Let´s recognise that such an automatic catch-up might not be feasible in the short-run, because of an external price shock damaging the terms of trade. Higher prices for oil need to be financed by someone: either the employees/consumers, or the firm via reduced profit margins, or the future generation via government intervention and public debt. This scenario is no surprise. It was already foreseen by Philips in his 1958 seminal paper which formed the basis of the famous Philips curve. Yet, this does not mean that no indexation should take place. There are ways to amend the indexation formula, for instance excluding energy prices as Belgium does. Coordination at the national level involving both the employees and employers’ representatives could take place to negotiate and agree on the fair amount of indexation to apply.

Turning back to the ECB itself, and contrary to its anti-indexation stance, it does in fact resort to an indexation mechanism (the GSA) and it is not willing to drop the principle that wages increase should be set according to some objective methodology. This methodology was however unilaterally decided instead of negotiated, which explains why the outcome is not so protective, whereas the existence of a methodology provides an easy excuse for the ECB to reject the taking place of negotiations.

In reality, fifty years after the first oil price shock, indexation mechanisms remain widespread in the euro area economy, for instance for adjusting minimum wages or to guide wage negotiations. Indexation is a useful tool for all sort of contracts, beyond labour contracts. Every landlord who forgot to add an indexation clause in their rental contract knows how costly this omission can become after a few years have passed, even endangering the market value of their asset. Leaving the adjustment to a yearly negotiation with the tenant means yearly conflicts down the road. Similarly, energy companies who forgot to add a possibility to adjust their price upwards in case of a higher input cost are bound to go bankrupt. If one has an honest look around most of the contracts prevailing in the economy, one realises indexation is still everywhere. This is because it performs a useful function.

ECB´s rejection of collective bargaining

In any case, assuming that indexation would not be the way to go, there should be a mechanism allowing for wage adjustments otherwise real wages will naturally be driven to zero. This is where negotiations kick in. The issue with negotiation as a mechanism to distribute value added between workers and capital holders is that its success relies on the underlying bargaining power of workers. Unless workers face an altruistic employer, employers will generally try to retain as big as possible a share in the value added. Therefore, to secure bargaining power, workers need to engage into some form of social conflicts.

This is where the ECB also intervened. Internally, the ECB made it clear towards its staff that its rejects collective bargaining, even if this is a fundamental right granted by the EU Charter (Article 28). Externally, the ECB has been supporting policies aiming at reducing the bargaining power of unions, with a view to drive wage demands down: call for decentralisation of collective bargaining and call for reducing employment protection, all embedded in the neo-liberal European structural reform agenda.
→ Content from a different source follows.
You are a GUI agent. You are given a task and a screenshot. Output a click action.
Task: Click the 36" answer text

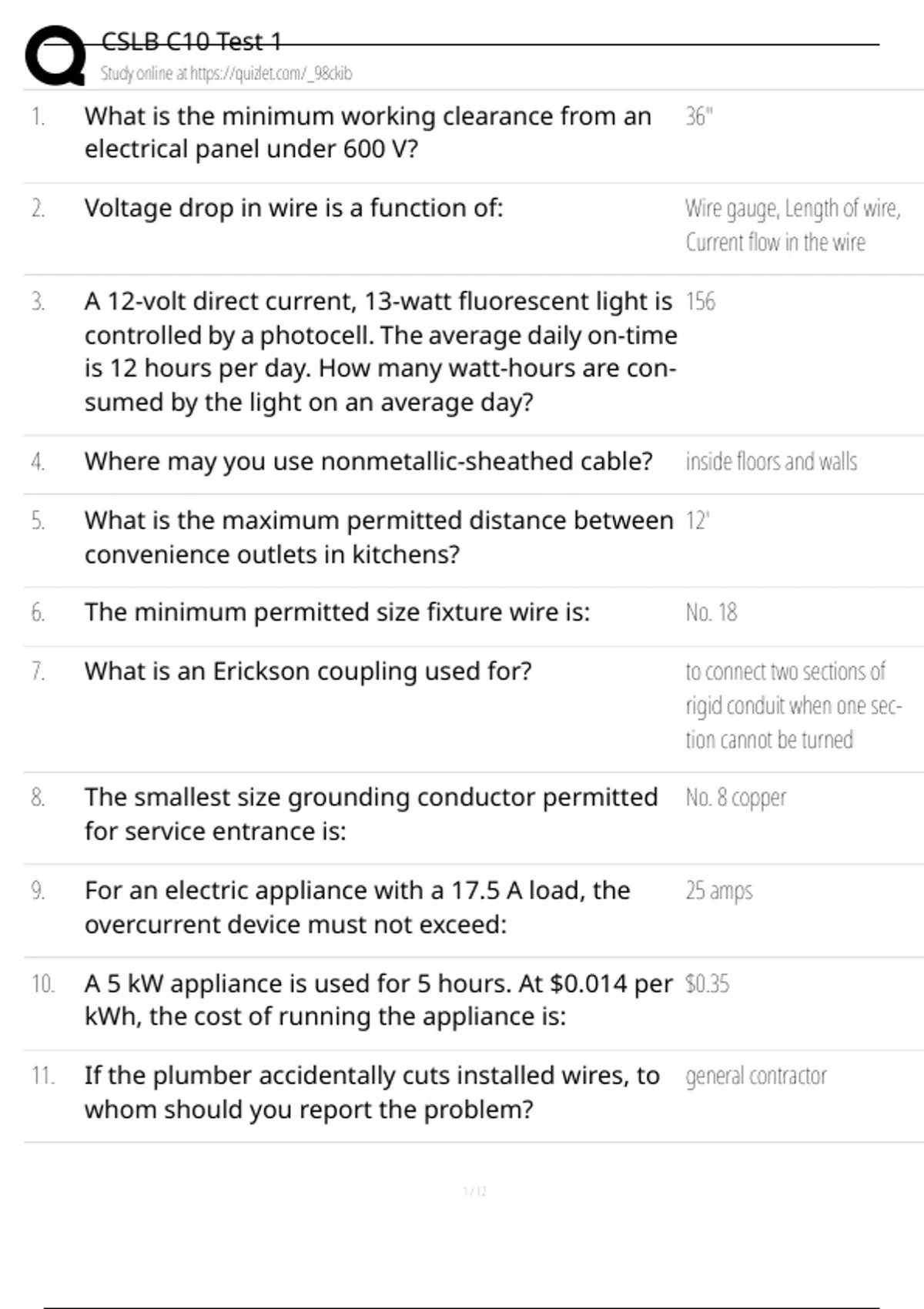click(x=699, y=116)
At first sight, decentralised collective bargaining might look like a good way to ensure that wage conditions reflect local production constraints. On a closer look, this merely enables working conditions to become a parameter in the competition between firms. Firms offering better conditions than others in the same industrial sector would become less competitive and bound to disappear/downsize. Then, employees are placed in front of a trade-off where they have to either accept a reduction in their conditions (and in particular, their salaries), or face the risk of losing their jobs. Similarly, making dismissals easier strongly reduces the bargaining power of workers – an effect known since Karl Marx who flagged that the mass of unemployed persons was serving as reserve army of workers for employers, adding downward pressure on wages. This concept was later formalised by economists into the so-called NAIRU or NAWRU (non-accelerating inflation/wage rate of unemployment).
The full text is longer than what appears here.